Der Mann hinter dem Schaffensprozess der Skulpturen ist Richard Bausewein, der in Wiesdorf geboren wurde, zum studieren fortging und wiederkam, um sich hier künstlerisch auszuleben. „Ich habe im naturwissenschaftlichen Bereich gearbeitet“, erzählt er. „Aber ich habe festgestellt, dass das nichts für mich ist. Dann probierte ich zu singen und zu musizieren, aber irgendwie war das alles nicht das Richtige.“ An einem Punkt entsann er sich, dass ihm in der Schule immer Modellieren und Zeichnen lag. „Daraufhin bin ich an die Kunstakademie in München gegangen und habe dort bei einem Professor für Bildhauerei gelernt.“
30 Jahre lang lebt und arbeitet Bausewein in München, schließlich zieht es ihn aber wieder zurück in die Heimat. Die Münchener Nachbarschaft stehe seiner Kunst um einiges kritischer gegenüber, als die Leverkusener. „Wenn man nicht gerade Picasso ist, hat man es dort schwer“, bedauert Bausewein. In Schlebusch seien die Leute sehr aufgeschlossen, tolerant und interessiert, vor allem die Jüngeren, sagt er.
Der Stil von Bauseweins Tonskulpturen ist geerdet und die Figuren sind simpel gehalten, wenig aufregend – aber das sollen sie auch nicht sein.
Frostsichere Kunstwerke
Der Ton wird bei so hohen Temperaturen gebrannt, dass die Figuren bei jedem Wetter draußen stehen können und frostsicher sind. Das steht im Einklang mit der Arbeitsweise des Künstlers, denn Bausewein arbeitet bei Wind und Wetter draußen, auch im Winter, betont er. „Die Arbeit mit Ton macht viel Schmutz und Dreck und das möchte man nicht gerne im Haus haben. Außerdem sind die Lichtverhältnisse hier im Garten viel besser“, begründet er die Entscheidung, seinen Garten gleichzeitig zu seinem Atelier zu machen.

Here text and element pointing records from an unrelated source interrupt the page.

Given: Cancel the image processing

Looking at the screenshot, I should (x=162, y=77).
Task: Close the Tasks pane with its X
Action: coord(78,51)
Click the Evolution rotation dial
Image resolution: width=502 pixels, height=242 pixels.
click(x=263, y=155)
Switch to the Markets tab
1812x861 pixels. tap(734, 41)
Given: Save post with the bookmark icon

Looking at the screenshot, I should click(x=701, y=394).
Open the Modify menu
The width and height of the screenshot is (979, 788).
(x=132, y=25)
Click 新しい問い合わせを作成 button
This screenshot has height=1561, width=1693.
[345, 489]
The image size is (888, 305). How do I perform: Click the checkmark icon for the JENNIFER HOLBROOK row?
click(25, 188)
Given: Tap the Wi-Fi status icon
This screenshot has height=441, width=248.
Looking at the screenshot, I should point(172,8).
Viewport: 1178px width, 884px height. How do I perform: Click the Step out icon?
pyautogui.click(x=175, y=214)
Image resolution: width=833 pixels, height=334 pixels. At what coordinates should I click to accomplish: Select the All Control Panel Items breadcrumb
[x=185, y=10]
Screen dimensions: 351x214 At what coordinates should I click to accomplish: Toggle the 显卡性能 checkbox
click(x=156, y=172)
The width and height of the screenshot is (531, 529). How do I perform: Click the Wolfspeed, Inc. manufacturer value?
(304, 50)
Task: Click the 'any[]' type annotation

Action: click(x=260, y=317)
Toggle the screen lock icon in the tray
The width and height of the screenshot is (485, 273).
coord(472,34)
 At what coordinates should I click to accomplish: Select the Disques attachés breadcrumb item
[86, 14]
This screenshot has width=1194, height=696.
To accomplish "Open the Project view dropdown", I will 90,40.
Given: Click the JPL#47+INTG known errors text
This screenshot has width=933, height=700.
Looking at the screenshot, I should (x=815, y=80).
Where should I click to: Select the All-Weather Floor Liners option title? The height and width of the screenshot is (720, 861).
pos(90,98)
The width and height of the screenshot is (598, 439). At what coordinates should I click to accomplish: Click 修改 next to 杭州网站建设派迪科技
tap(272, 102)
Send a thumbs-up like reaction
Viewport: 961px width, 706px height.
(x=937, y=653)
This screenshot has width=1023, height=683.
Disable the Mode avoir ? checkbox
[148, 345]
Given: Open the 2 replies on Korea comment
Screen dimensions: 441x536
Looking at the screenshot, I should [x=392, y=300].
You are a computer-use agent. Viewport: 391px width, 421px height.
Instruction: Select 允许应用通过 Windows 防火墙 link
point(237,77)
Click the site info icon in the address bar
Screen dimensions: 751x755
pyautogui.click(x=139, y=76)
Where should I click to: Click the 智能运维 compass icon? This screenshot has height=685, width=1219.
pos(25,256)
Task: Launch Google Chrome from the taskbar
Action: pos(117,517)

Etwa 20 bis 30 Stunden Arbeit stecken in einer Büste, besonders aufwendig seien aber die Abbildungen von Liebespaaren, in denen zwei Menschen miteinander verbunden sind. Die Figuren und Gesichter sind frei modelliert. „Mich interessiert zunächst das Gestalterische. Symmetrie ist mir sehr wichtig“, erklärt Bausewein sein Vorgehen. „Der Betrachter soll kein fieses Gefühl bekommen, wenn er meine Büsten anschaut.“
Die Inspiration zu seiner Kunst findet er auf Kulturreisen. Erst vor kurzem sei er in Wien gewesen, was ihn als Stadt und vom Kulturellen und Künstlerischen sehr beeindruckt habe. Bei seinen Reisen schaue er sich vornehmlich Kunst an, besucht Vorträge und Ausstellungen und versucht mit den Menschen ins Gespräch zu kommen.
In der deutschen Kunstwelt ist Richard Bausewein nicht unbekannt. Seine Skulpturen stehen unter anderem in den Botanischen Gärten der Bonner Universität, an der Europäischen Fachhochschule in Brühl und im Ministerium für Bauen und Verkehr in Düsseldorf.
Natürlich zieren die Tonfiguren auch einige Orte in Leverkusen, zu denen das Alte Rathaus in Schlebusch, das Saunaparkgelände des Calevornia und die Räumlichkeiten vor dem Ratssaal in Wiesdorf zählen. Fast beiläufig erzählt der Künstler im Gespräch, dass seine Skulpturen zudem im Garten des Bundeskanzleramts stehen und seit letztem Herbst auch im Bundesjustizministerium. Alle Skulpturen, die seinen Garten verlassen, sind Dauerleihgaben. Die gesamte Sammlung wurde einer öffentlichen Stiftung versprochen, was an bestimmte Auflagen geknüpft ist, daher werden die Figuren nicht verkauft.
Eine Lieblingsbüste hat Bausewein nicht. „Ich liebe sie alle“, sagt er lachend. Trotzdem hat er vor fünf Jahren mit seinen Tonskulpturen aufgehört. Seitdem experimentiert er mit Metallgebilden, die in seinem Garten neben den Tonskulpturen stehen. „Konstruktive Plastik“ nennt er das und ist ein starker Kontrast zu den freundlichen, bodenständigen Tonfiguren. Auf die Frage nach dem Warum antwortet er: „Ich muss selber testen, wann ich befriedet bin und ob meine Neugier schon erloschen ist. Ich möchte vieles ausprobieren.“
Das Ausprobieren, sich fallen lassen und auf die innere Stimme hören, sei mittlerweile etwas, das vor allem vielen jüngeren Menschen fremd ist, findet Bausewein. „Man muss auch einfach mal dem Herzen folgen“, ist der Rat, den er allen auf den Weg geben würde. Deshalb freue er sich auch immer, wenn sich Menschen an ihn wenden, die nicht weiter wissen mit ihrem Studium und ihrer Zukunft. „Ich kann dieses Gefühl sehr gut nachvollziehen, mir ging es ja früher auch so“, sagt er.
Für alle Interessierten öffnet Richard Bausewein auch dieses Jahr seinen Garten zur Leverkusener Kunstnacht am 5. Oktober.